The walls of Milan’s famous Castello Sforzesco, named after the Sforza family that commissioned it in the 15th century, holds a secret treasure overlooked by many tourists: the last (and unfinished) sculpture of Renaissance master Michelangelo Buonarotti.
Over the course of his illustrious career, Michelangelo created several versions of the pietà, an adult Christ with a mourning Virgin Mary, the most famous of which is housed inside of St. Peter’s Basilica in Rome. One of them, however, he began in 1550 and adjusted so many times, his style changing toward the end of his life, that it was yet unfinished upon his death in 1564. It was found in his workshop in Rome, the rough figures barely identifiable as Jesus and Mary.
History lost track of the statue until it appeared in the Rondinini Palace in 1807. Over the next 130 years the palazzo (and the sculpture) had a variety of different owners, ending with Vimercati Sanseverino who sold the palazzo do the National Bank for Agriculture in 1946.
At the same time, Sanseverino attempted to put Michelangelo’s final Pietà up for sale on the open market. Two offers were received from the United States of America, one in 1949 from the National Gallery of Art in Washington and another in 1950 from a group of U.S. Catholics who wished to give it to Pope Pius VII as a gift during Jubilee. Both offers were voided, however, when the statue was determined to be a “registered artwork” and thus banned from leaving Italy. This limitation dropped the value of the sculpture from 250 million lira to 135 million lira, after which the auction house decided to give an exclusive purchase option to the Superintendence of Milan. This option, however, would expire on June 30, 1952.
The director of the Brera Art Gallery at the time, Fernanda Wittgens, took it upon herself to make sure that the Pietà ended up in Milan. She began petitioning Milan’s wealthy elite as well as it’s corporate sector, but despite a generous donation from the Italian Commercial Bank, they weren’t able to reach the necessary 135 million lira.
Wittgens enlisted the help of the Mayor of Milan, Virginio Ferrari, who began a public subscription asking for the citizens help in raising funds. He then went forward and exercised the purchase option, even though they were still short 50 million lira.
Fernanda Wittgens hit the pavement again, knocking on the doors of everyone she could think of and getting more donations from not only Milan’s upper class but also from organized groups of factory workers and laborers.
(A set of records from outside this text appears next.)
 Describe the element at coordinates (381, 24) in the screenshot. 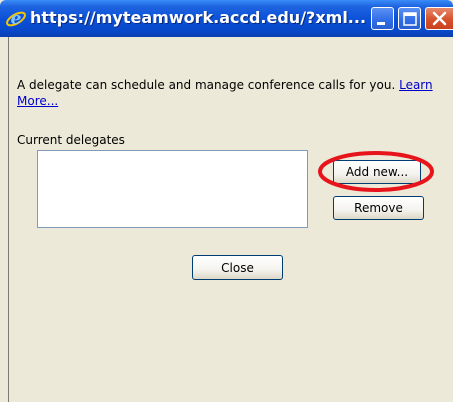

I see `minimize-icon` at that location.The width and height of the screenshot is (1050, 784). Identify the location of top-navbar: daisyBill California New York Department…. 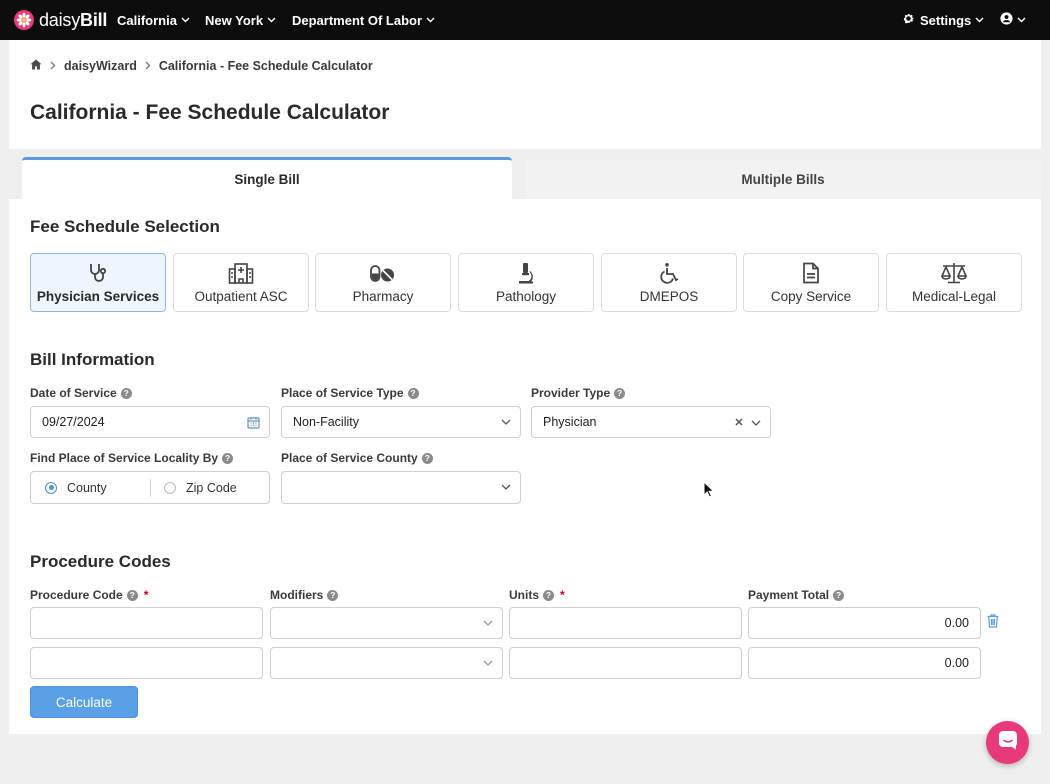
(525, 20).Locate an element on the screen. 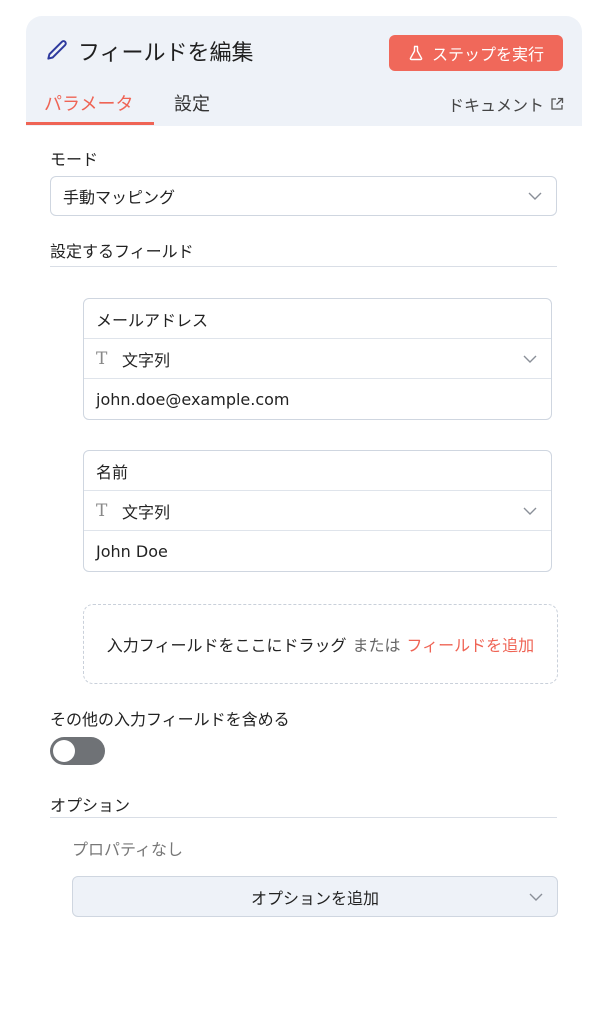 The width and height of the screenshot is (606, 1024). field-value-text: John Doe is located at coordinates (132, 551).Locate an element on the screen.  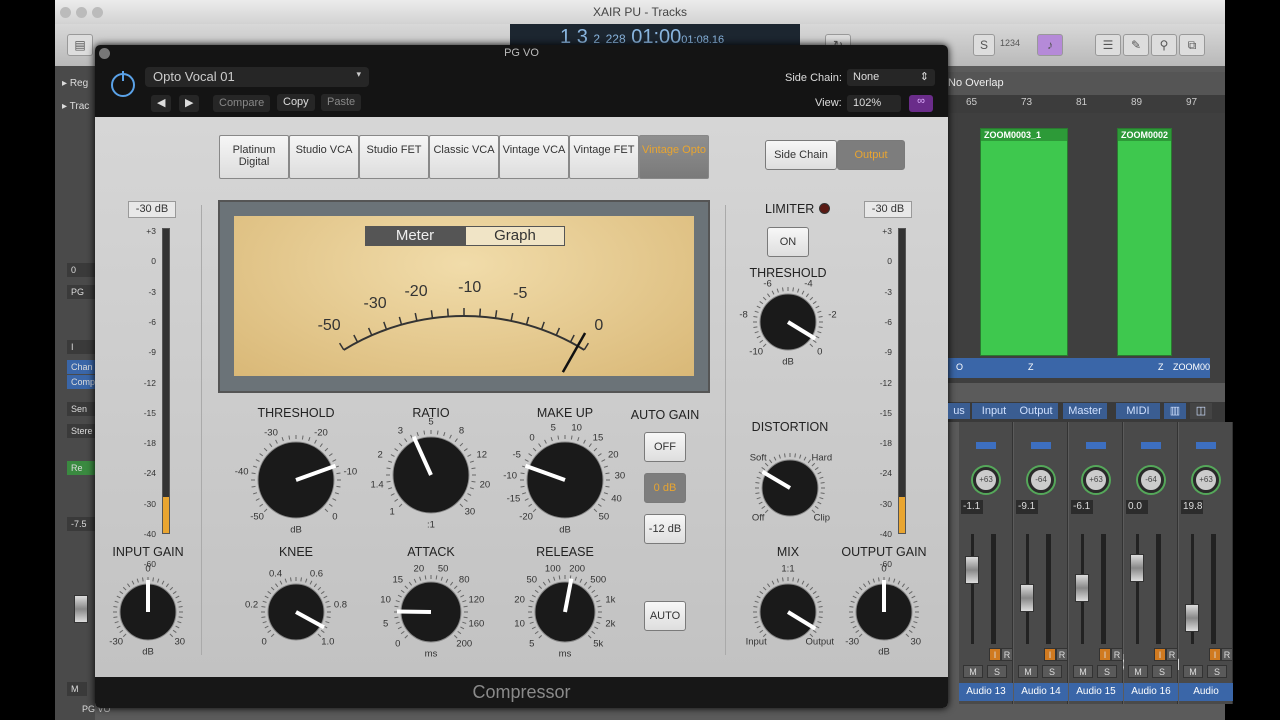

In the end, they were successful, and on November 1, 1952 the Rondinini Pietà arrived in Castello Sforzesco’s Ducal Chapel, where it remained through 1953. It was then moved to Scarlioni Hall where it remained for more than half a century.
In recent years, however, the museum as sought a more suitable location to best display Michelangelo’s final masterpiece. After much discussion, the former Spanish Hospital within Castello Sforzesco was chosen, which has been preserved in its original 16th century decoration.
One of the most interesting things to me (and it seems to many) is the relationship between the two figures, which appears to change depending on from what angle you’re viewing it. From some places in the room, Mary is holding a weak Jesus, as is customary in a pietà. From others, though, the fragile body of Jesus actually seems to be supporting his distraught mother.
There are separate tickets available to view Michelangelo’s final sculpture that do not include the other museums in Castello Sforzesco, but if you have some time the other buildings are worth a casual walk-through as well. A good thing to be aware of if you’re in Milan on a Tuesday afternoon: from 2pm-5pm, all of the Castello Sforzesco museums offer FREE entrance. In the summer months, I’d expect that also means large crowds, but it might be worth a try!